#### [WHAT TO WORK ON]
Copy out every line from the records that includes "chart".

(Stored data entries)
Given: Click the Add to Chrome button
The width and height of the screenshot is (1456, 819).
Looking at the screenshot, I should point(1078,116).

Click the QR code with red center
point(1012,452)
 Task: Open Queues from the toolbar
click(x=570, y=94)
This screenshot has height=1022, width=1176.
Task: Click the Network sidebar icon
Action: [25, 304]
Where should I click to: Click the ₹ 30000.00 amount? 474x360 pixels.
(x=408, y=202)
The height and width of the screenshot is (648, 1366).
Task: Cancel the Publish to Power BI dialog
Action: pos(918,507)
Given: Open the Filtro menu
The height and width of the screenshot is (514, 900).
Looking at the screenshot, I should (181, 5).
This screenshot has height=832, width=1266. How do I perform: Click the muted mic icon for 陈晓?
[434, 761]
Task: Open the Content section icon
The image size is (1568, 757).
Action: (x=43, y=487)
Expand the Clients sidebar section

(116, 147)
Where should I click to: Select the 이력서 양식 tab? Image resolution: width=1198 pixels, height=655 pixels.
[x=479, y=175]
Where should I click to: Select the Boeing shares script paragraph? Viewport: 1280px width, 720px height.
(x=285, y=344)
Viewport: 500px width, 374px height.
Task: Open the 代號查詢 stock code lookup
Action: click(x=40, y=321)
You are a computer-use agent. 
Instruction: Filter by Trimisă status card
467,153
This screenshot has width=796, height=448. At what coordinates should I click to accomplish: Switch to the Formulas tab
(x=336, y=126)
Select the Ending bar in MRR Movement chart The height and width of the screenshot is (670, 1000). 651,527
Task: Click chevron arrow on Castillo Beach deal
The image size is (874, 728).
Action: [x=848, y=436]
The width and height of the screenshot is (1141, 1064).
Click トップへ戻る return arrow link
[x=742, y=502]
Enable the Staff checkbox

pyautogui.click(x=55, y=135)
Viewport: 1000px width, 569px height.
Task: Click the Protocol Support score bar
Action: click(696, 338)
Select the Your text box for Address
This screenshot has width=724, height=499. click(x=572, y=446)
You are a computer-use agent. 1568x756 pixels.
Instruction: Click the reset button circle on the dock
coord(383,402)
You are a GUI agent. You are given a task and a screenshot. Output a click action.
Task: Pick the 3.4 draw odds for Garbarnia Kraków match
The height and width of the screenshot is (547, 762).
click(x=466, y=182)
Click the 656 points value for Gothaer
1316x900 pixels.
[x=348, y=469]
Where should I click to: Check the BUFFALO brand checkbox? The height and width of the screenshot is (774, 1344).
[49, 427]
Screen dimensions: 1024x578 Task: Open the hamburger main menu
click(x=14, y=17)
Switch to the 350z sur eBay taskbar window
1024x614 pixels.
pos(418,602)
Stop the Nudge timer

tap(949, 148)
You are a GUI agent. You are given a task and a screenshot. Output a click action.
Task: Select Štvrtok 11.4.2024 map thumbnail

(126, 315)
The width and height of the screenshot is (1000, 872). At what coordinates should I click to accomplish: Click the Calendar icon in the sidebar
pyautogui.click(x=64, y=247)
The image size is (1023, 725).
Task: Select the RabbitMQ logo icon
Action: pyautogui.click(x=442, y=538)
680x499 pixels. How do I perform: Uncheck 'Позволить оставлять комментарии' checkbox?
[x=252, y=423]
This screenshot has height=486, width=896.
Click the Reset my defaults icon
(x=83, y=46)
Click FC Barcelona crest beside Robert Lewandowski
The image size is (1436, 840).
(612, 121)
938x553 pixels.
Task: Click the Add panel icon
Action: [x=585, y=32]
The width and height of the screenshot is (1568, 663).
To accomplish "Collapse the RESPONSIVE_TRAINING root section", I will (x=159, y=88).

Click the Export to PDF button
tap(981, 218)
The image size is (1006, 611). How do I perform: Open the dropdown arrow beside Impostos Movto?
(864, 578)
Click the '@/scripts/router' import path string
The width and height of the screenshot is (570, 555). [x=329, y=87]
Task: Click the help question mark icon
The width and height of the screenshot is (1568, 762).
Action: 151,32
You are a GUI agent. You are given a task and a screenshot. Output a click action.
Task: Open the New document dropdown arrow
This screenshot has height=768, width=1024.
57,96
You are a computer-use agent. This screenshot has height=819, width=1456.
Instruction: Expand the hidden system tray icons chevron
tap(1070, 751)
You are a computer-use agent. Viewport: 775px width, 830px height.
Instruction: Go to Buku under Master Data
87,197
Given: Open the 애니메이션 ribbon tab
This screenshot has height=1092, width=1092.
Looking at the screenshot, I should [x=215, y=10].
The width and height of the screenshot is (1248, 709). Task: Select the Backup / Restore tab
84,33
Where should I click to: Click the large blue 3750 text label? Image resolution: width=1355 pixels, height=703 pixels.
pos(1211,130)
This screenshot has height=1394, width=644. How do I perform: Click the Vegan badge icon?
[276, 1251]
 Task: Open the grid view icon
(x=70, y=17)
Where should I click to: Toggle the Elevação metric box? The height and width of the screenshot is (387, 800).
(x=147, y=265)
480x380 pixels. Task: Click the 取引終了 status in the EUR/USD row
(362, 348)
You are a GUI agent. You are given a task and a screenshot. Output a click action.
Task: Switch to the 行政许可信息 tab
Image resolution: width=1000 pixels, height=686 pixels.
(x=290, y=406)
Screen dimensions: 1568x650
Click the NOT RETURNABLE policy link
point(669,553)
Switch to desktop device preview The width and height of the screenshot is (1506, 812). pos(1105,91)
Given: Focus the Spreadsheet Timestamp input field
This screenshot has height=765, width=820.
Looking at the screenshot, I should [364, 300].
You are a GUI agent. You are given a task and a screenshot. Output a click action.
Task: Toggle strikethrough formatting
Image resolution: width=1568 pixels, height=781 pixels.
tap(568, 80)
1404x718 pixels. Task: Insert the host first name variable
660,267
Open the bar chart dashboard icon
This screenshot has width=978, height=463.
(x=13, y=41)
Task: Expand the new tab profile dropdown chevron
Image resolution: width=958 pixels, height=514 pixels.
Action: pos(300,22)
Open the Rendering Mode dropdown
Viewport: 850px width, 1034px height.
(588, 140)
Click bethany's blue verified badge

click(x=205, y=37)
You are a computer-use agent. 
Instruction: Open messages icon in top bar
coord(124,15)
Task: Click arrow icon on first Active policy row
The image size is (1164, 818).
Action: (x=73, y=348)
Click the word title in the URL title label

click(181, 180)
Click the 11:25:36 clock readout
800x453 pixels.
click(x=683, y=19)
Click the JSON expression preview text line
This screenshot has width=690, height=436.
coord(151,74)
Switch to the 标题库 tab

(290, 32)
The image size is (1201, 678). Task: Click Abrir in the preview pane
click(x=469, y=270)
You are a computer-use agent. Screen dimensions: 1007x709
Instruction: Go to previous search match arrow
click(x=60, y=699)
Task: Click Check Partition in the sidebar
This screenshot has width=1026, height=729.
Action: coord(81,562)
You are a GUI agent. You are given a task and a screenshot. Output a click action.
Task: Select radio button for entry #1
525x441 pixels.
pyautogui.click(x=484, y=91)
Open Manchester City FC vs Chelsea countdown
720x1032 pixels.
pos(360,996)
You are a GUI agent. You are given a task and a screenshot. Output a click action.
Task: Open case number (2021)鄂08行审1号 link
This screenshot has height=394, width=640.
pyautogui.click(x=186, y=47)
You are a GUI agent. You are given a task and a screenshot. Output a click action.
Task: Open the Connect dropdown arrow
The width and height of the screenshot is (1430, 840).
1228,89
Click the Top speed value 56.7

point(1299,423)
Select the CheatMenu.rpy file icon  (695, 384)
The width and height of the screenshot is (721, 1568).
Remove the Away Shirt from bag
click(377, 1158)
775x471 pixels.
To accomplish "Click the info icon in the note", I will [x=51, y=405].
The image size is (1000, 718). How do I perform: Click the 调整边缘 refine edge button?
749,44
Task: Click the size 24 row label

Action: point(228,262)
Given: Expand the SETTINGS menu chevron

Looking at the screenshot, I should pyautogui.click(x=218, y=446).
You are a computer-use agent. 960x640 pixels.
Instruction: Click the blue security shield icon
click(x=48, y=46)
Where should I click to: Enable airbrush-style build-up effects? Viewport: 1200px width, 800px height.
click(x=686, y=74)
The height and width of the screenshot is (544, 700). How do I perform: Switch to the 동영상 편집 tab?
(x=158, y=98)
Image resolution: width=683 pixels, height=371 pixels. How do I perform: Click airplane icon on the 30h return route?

#### [COMPLETED TASK]
Select the Ending bar in MRR Movement chart The height and width of the screenshot is (670, 1000). 651,527
Open the bar chart dashboard icon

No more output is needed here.